Lassen Sie uns einen kleinen Ausblick wagen. Mit welchen Schwerpunkten geht es im Jahr 2019 weiter?
Unsere Fokussierung auf die Sanierung der Schulen wird bleiben. Wir werden hier weitere Millionen investieren. Das nächste Großprojekt ist das Bismarck-Gymnasium in Genthin. Hier soll die Planung vollständig abgeschlossen und das Vorhaben zur Umsetzung vorbereitet werden. Mindestens genauso viel Kraft kostet uns der flächendeckende Breitbandausbau. In 2019 folgt der entscheidende Schritt. Im gesamten Kreisgebiet wurde und wird viel "gebuddelt", im nächsten Jahr gehen nun die Ortschaften nach und nach ans Netz, das wird eine spürbare Verbesserung für tausende Haushalte.
 
Wer ist dafür in Ihrem Hause verantwortlich?

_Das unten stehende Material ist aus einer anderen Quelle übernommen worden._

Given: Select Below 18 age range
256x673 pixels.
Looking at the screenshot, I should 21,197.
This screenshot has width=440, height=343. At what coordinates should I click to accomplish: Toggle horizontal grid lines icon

Der Breitbandausbau ist entscheidend für die Entwicklung des Landkreises, deshalb liegt diese Aufgabe ausdrücklich in meiner persönlichen Verantwortung. Solche Dinge gebe ich nicht aus der Hand.
 
Ihr Beigeordneter Thomas Barz ist nun einige Monate im Amt. Wie macht er sich?
Ich bin sehr froh, dass wir die richtige Verstärkung gefunden haben. Thomas Barz hat viele arbeitsintensive Bereiche übernommen, organisiert die Modernisierung der Verwaltung und zusammen entwickeln wir viele neue Ideen und setzen Impulse, um den Landkreis in seiner Gesamtheit weiter voran zu bringen. Der Beigeordnete ist mit Leidenschaft dabei und brennt für die Sache – und passt daher gut ins Team.
 
Was bringt das neue Jahr sonst noch?
Neben den vielen Investitionen und Erneuerungsprozessen in der Verwaltung gilt unser Augenmerk dem Rettungswesen und der Feuerwehr. „Blaulicht“ wird deshalb auch das Motto unseres Neujahrsempfanges im Januar sein. Außerdem soll unter anderem eine Katastrophenschutzübung aufzeigen, wie gut alle Kräfte vorbereitet sind und das Zusammenspiel der Akteure ressortübergreifend geübt werden.
Wir wollen überlegen, wie wertvolles Ehrenamt noch stärker unterstützt und das Potential des Rettungswesen weiter ausgebaut werden kann. Dafür habe ich mir vorgenommen, die Rettungskräfte einen Tag lang bei ihrer Arbeit zu begleiten, um die Abläufe im Einsatz besser zu verstehen.
 
Haben Sie auch in diesem Jahr wieder eine Botschaft an das Jerichower Land?
Ja, erfreuen Sie sich an den kleinen Dingen des Alltags und seien Sie für einander da. Die Lebensqualität in unserem Landkreis hängt nicht von der Infrastruktur oder von kommunalpolitischen Entscheidung ab, sondern von den Menschen. Verschwenden Sie keine Lebenszeit, indem Sie darauf warten, das andere etwas ändern. Lassen Sie uns etwas positiver in jeden Morgen starten, Sie werden überrascht sein, was das bewirkt.